If the child stores up too much fat, increase the amount of exercise and of oxygen consumed, and either cut down the proportion of sweets and starches or decrease the quantity of food and require more thorough mastication.
If one is thin and undernourished, chemical analysis of the contents of the stomach, intestines, and urine is sometimes desirable. The nerves should be relaxed, and proper food, exercise, and breathing should accompany medical treatment, if medicine is needed. Often an entire change in thought and diet are helpful.
Sometimes a torpid condition of the liver and sluggish activity of the intestines are indicated. Special exercises to stimulate this activity and to encourage correct poise and deep breathing are most essential. The mind must often be stimulated and an interest be awakened, directing the thoughts in new channels.
Worry and tensity of thought are among the chief causes in the majority of cases of lack of flesh and of a very large number of blood and digestive disorders.
Anemia
In anemia there is either a decrease in the number of red blood corpuscles or an insufficient amount of blood. When there are too few red blood corpuscles, “oxygen carriers,” the necessary quantity of oxygen is not furnished the tissues and the system becomes clogged with waste. The patient easily tires and is disinclined to exercise, thus the decreased number of red corpuscles are not kept in forceful circulation and the carbon dioxid is not freely thrown off by the lungs; this further aggravates the condition.
Since the blood is made from the foods assimilated, the point is to supply food which builds blood tissue. Exercise and deep breathing will encourage the elimination of waste and promote a forceful circulation which insures nourishment to the tissues. As stated, it is the food assimilated, not always the amount eaten, that counts.

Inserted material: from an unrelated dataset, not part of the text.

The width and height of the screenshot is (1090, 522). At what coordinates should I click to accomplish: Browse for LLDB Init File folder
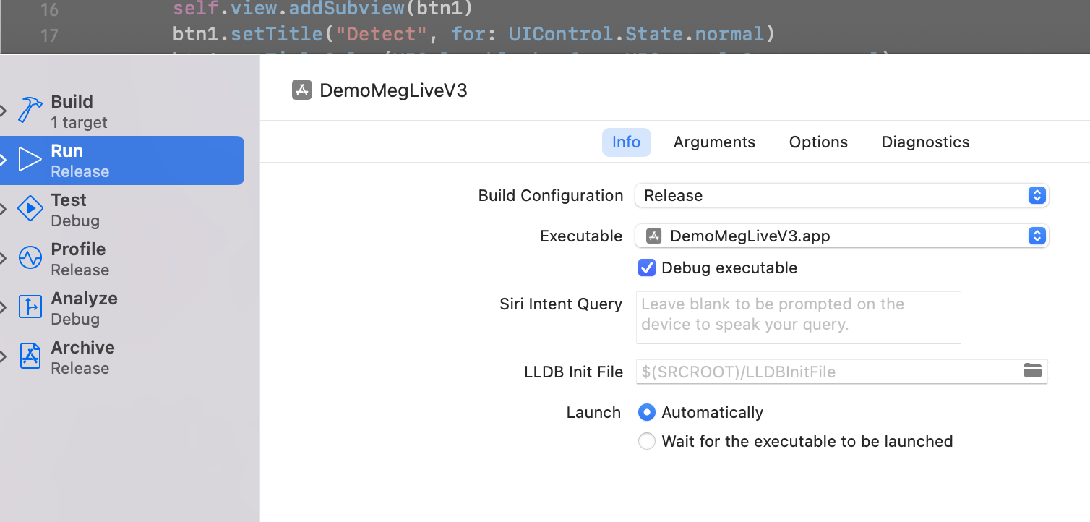point(1033,371)
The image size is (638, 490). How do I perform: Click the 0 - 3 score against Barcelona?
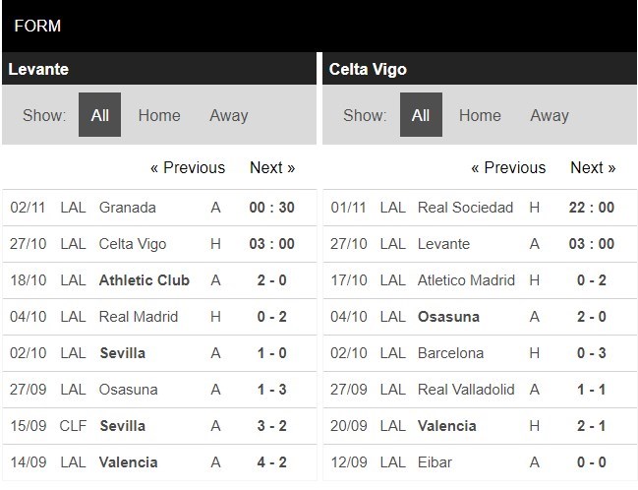pos(591,353)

In this condition it is of vital importance that one keep up a good circulation; the stomach, intestines, liver, and spleen must be strengthened through exercise and deep breathing of pure air, for the red blood corpuscles are oxygen carriers, and the insufficient supply must do double duty or the waste of the system will not be oxidized and eliminated, and the blood-forming organs will further fail in their task.